Unnamed: 0,id,name,username,party
0,2916086925,Rep. Alma Adams,RepAdams,
1,76452765,Robert Aderholt,Robert_Aderholt,
2,3018670151,Rep. Pete Aguilar,RepPeteAguilar,
3,1612483604071727104,Mark Alford,RepMarkAlford,
4,2964287128,Rick W. Allen,RepRickAllen,


Mapping the username on the df DataFrame with the handle in the members_data2 DataFrame to obtain the Party for that user

In [40]:
# Iterate through each row in df
for i in range(len(df)):
    username = df.loc[i, 'username']
    matching_row = members_data2[members_data2['handle'] == username]
    
    if not matching_row.empty:
        df.loc[i, 'party'] = matching_row['party'].iloc[0]
    else:
        # Handle the case where there is no matching row in members_data2
        df.loc[i, 'party'] = None  # or any other value indicating no match

In [41]:
#Display Results
df

Unnamed: 0,id,name,username,party
0,2916086925,Rep. Alma Adams,RepAdams,D
1,76452765,Robert Aderholt,Robert_Aderholt,R
2,3018670151,Rep. Pete Aguilar,RepPeteAguilar,D
3,1612483604071727104,Mark Alford,RepMarkAlford,R
4,2964287128,Rick W. Allen,RepRickAllen,R
...,...,...,...,...
421,234014087,Rep. Frederica Wilson,RepWilson,D
422,254082173,Joe Wilson,RepJoeWilson,R
423,15356407,Rep. Rob Wittman,RobWittman,R
424,234469322,Rep. Steve Womack,rep_stevewomack,R


In [42]:
# Save into a new file
df.to_csv('PoliticalUsernamesAndIds.csv', index=False)

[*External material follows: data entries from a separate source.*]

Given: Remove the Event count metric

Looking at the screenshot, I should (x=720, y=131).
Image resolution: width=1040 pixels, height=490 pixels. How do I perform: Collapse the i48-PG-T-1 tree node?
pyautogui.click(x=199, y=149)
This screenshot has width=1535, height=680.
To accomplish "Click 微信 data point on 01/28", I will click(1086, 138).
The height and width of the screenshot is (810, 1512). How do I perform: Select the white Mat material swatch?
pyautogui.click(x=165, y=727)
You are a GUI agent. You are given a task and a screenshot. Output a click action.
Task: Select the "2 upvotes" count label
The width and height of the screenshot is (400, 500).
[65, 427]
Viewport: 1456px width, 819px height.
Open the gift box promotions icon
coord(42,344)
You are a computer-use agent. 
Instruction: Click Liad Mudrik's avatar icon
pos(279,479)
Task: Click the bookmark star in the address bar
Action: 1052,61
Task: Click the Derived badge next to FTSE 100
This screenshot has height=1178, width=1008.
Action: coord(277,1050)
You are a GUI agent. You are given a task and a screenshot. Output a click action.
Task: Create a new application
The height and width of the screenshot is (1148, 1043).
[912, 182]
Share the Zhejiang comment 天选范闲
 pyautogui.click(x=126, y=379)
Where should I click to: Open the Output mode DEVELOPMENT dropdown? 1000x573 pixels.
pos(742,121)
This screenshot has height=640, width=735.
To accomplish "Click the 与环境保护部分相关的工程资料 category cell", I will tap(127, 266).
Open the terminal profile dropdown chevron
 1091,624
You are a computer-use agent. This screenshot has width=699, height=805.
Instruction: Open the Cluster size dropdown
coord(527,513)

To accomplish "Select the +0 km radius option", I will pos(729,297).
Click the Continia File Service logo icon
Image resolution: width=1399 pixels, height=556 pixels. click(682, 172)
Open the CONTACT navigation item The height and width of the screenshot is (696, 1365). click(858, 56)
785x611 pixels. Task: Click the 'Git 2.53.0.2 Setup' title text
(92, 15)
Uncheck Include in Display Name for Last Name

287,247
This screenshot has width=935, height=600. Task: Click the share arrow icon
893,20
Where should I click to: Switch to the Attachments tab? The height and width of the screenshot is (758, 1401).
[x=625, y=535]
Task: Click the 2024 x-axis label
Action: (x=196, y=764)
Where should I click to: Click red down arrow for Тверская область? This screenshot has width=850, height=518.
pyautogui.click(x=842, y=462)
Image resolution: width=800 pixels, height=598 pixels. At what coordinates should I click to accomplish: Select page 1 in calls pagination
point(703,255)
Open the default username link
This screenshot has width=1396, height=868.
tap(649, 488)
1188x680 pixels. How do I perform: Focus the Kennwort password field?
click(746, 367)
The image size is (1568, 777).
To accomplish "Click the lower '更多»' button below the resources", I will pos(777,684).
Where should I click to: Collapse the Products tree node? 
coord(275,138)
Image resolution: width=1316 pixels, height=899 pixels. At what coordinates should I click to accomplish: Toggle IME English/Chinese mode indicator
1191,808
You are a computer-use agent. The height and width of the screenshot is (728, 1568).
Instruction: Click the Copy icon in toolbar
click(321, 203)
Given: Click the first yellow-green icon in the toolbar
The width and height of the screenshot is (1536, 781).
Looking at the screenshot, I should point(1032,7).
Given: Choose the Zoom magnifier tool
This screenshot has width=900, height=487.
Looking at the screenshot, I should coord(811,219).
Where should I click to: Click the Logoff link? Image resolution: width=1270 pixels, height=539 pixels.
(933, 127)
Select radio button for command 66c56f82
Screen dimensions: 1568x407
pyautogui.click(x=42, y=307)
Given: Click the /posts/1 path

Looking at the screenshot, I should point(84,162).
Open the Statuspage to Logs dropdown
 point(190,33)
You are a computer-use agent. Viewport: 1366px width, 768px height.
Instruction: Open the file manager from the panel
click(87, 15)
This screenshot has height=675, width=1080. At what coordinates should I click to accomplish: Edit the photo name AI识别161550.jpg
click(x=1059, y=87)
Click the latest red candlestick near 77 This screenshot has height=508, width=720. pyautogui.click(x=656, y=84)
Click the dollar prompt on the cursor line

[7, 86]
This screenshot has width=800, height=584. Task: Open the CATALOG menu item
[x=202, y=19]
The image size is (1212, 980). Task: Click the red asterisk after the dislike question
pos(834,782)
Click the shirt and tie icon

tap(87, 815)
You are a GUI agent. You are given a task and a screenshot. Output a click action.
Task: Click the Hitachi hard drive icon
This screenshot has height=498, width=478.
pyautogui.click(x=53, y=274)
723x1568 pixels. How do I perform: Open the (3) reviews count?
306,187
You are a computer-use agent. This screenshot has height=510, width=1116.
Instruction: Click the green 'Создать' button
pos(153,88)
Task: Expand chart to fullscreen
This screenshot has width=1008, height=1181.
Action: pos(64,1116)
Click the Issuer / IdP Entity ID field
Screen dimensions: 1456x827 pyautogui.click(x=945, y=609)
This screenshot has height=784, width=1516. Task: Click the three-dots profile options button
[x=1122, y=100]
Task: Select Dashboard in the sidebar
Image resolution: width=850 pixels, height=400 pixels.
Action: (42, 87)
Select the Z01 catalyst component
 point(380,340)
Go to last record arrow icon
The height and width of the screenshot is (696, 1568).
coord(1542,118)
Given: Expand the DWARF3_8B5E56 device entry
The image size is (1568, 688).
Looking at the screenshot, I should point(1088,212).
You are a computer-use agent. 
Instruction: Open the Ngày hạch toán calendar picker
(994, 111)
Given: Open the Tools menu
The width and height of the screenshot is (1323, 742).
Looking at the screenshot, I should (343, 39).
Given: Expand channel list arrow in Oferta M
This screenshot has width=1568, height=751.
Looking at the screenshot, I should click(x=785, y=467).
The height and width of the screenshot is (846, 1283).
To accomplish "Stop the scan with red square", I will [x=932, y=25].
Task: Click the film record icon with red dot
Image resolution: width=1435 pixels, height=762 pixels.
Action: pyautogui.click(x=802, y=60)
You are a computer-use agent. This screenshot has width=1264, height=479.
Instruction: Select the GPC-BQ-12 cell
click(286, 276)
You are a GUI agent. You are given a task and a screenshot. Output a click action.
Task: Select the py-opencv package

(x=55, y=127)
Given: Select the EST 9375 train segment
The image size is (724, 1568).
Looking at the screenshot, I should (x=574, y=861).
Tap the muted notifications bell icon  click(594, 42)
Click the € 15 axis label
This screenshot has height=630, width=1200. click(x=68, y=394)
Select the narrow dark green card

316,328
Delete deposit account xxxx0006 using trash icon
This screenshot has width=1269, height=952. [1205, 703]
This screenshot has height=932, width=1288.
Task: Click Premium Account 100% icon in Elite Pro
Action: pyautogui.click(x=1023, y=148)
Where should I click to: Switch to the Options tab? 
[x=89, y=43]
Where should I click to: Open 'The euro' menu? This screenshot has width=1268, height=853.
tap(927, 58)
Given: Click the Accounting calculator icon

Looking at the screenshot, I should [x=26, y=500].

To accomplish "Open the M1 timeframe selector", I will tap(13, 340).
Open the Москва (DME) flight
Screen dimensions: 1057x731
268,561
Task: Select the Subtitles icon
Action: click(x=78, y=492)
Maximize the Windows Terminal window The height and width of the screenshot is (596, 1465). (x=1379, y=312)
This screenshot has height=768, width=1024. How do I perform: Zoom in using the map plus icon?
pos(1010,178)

### Convert JSON file with all tweets to csv

This step is performed after scraping all tweets in the Tweet_extractor.ipynb file and compiling the results inthe json_files.compiler.ipynb file

In [None]:
# Load JSON data from a file
with open('tweet_dataset/RepublicanVsDemocratNew.json') as json_file:
    data = json.load(json_file)

# Convert JSON data to a DataFrame
df = pd.json_normalize(data)

# Export DataFrame to a CSV file
df.to_csv('RepublicanVsDemocrat.csv', index=False)

In [None]:
# read into a df to check results
repvsdem = pd.read_csv('RepublicanVsDemocrat.csv')

repvsdem.head()
print(len(repvsdem))

We can see it is now saved into a csv file successfully. The only detail is that there is only one row for each username, and all tweets per username are saved into a list. We will address this on the erick_rudelman_capstone.ipynb file

### Conclusion

We have successfully generated a dataframe containing the required user_id information for extracting tweets from the timelines of all U.S. senators. Additionally, the "PoliticalUsernamesAndIds.csv" file correlates the Party affiliation values to each senator using the members_data2 dataframe, which was created from the list of U.S. Senator handles obtained from https://pressgallery.house.gov/member-data/members-official-twitter-handles.

The tweet extractor code will be executed on the 'Tweet_extracot.ipynb' file.